*Required work:*
a) Answer these questions using the commit description about UTC timestamp partition values:
(i) What is appended to timestamp partition values that have been adjusted to UTC?
(ii) To what precision was microsecond partitioning previously truncated?
(iii) What does the commit description say Iceberg requires of its timestamps?
b) Pick up the commit description about UTC timestamp partition values after its final sentence and write the next part.

[Protocol, Spark] UTC normalize timestamp partition values (#3378)

amogh-jahagirdar · web-flow · commit e213023ebf3a · 2024-08-20T08:08:31.000-07:00
## Description

Currently, in the Delta Protocol, timestamps are not stored with their
time zone. This leads to unexpected behavior when querying across
systems with different timezones configured (e.g. different spark
sessions for instance). For instance in Spark, the timestamp value will
be adjusted to spark session time zone and written to the delta log
partition values without TZ. If someone were to query the same
"timestamp" from a different session timezone, the same time zone value
it can fail to surface results due to partition pruning.

What this change proposes to the delta lake protocol is to allow
timestamp partition values to be adjusted to UTC and explicitly stored
in partition values with a UTC suffix. The original approach is still
supported for compatibility but it is recommended for newer writers to
write with UTC suffix.

This is also important for Iceberg Uniform conversion because Iceberg
timestamps must be UTC adjusted. Now we have a well defined format for
UTC in delta, we can convert string partition values to Iceberg longs to
make Uniform conversion succeed.

This change updates the Spark-Delta integration to write out the UTC
adjusted values for timestamp types.

This also addresses an issue of microsecond partitions where previously
microsecond partitioning (not recommended but technically allowed) would
not work and be truncated to seconds.

## How was this patch tested?

Added unit tests for the following cases:

1.) UTC timestamp partition values round trip across different session
TZ
2.) A delta log with a mix of Non-UTC and UTC partition values round
trip across the same session TZ
3.) Timestamp No Timezone round trips across timezones (kind of a
tautology but important to make sure that the timestamp_ntz does not get
written with UTC timestamp unintentionally)
4.) Timestamp round trips across same session time zone: UTC normalized
5.) Timestamp round trips across same session time zone: session time
normalized (this case worked before this change, so it's important that
it keeps working after this change)

Mix of microsecond/second level precision and dates before epoch (to
test if everything works with negative)

## Does this PR introduce _any_ user-facing changes?
Yes in the sense that new timestamp partition values will be the
normalized UTC values.

*Information provided:*
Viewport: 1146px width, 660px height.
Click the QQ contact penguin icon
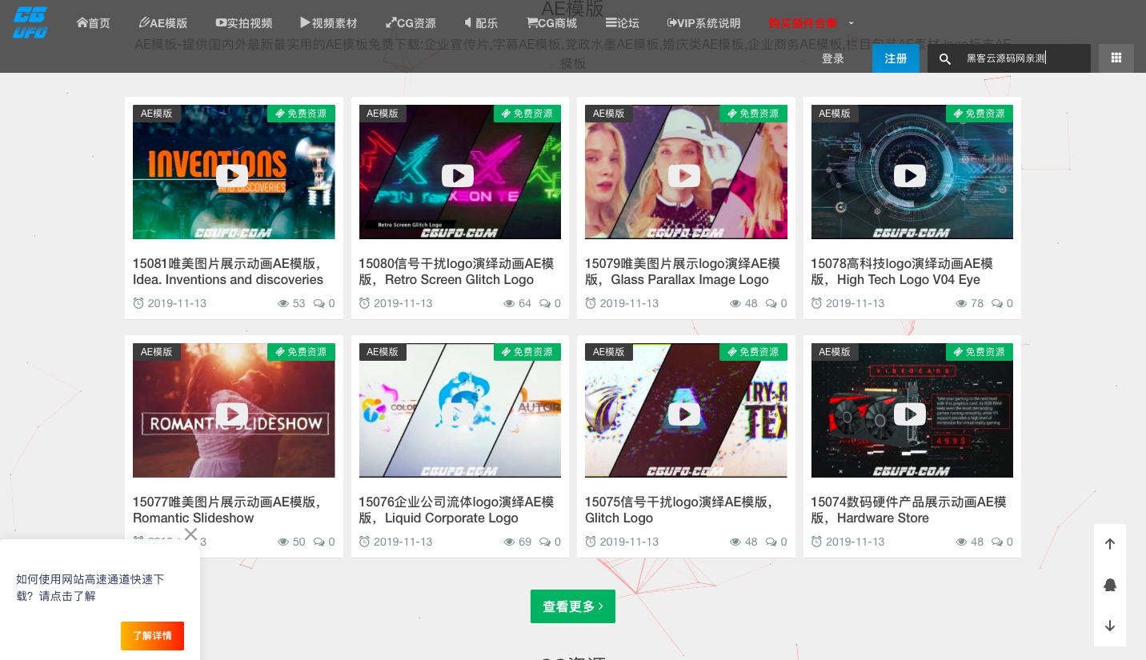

*Answer list:*
a)
(i) A UTC suffix.
(ii) To seconds.
(iii) Iceberg timestamps must be UTC adjusted.

b)
diff --git a/PROTOCOL.md b/PROTOCOL.md
@@ -1791,13 +1791,16 @@ Type | Serialization Format
 string | No translation required
 numeric types | The string representation of the number
 date | Encoded as `{year}-{month}-{day}`. For example, `1970-01-01`
-timestamp | Encoded as `{year}-{month}-{day} {hour}:{minute}:{second}` or `{year}-{month}-{day} {hour}:{minute}:{second}.{microsecond}` For example: `1970-01-01 00:00:00`, or `1970-01-01 00:00:00.123456`
+timestamp | Encoded as `{year}-{month}-{day} {hour}:{minute}:{second}` or `{year}-{month}-{day} {hour}:{minute}:{second}.{microsecond}`. For example: `1970-01-01 00:00:00`, or `1970-01-01 00:00:00.123456`. Timestamps may also be encoded as an ISO8601 formatted timestamp adjusted to UTC timestamp such as `1970-01-01T00:00:00.123456Z`
 timestamp without timezone | Encoded as `{year}-{month}-{day} {hour}:{minute}:{second}` or `{year}-{month}-{day} {hour}:{minute}:{second}.{microsecond}` For example: `1970-01-01 00:00:00`, or `1970-01-01 00:00:00.123456` To use this type, a table must support a feature `timestampNtz`. See section [Timestamp without timezone (TimestampNtz)](#timestamp-without-timezone-timestampNtz) for more information.
 boolean | Encoded as the string "true" or "false"
 binary | Encoded as a string of escaped binary values. For example, `"\u0001\u0002\u0003"`
 
-Note: A `timestamp` value in a partition value doesn't store the time zone due to historical reasons.
-It means its behavior looks similar to `timestamp without time zone` when it is used in a partition column.
+Note: A timestamp value in a partition value may be stored in one of the following ways:
+1. Without a timezone, where the timestamp should be interpreted using the time zone of the system which wrote to the table.
+2. Adjusted to UTC and stored in ISO8601 format.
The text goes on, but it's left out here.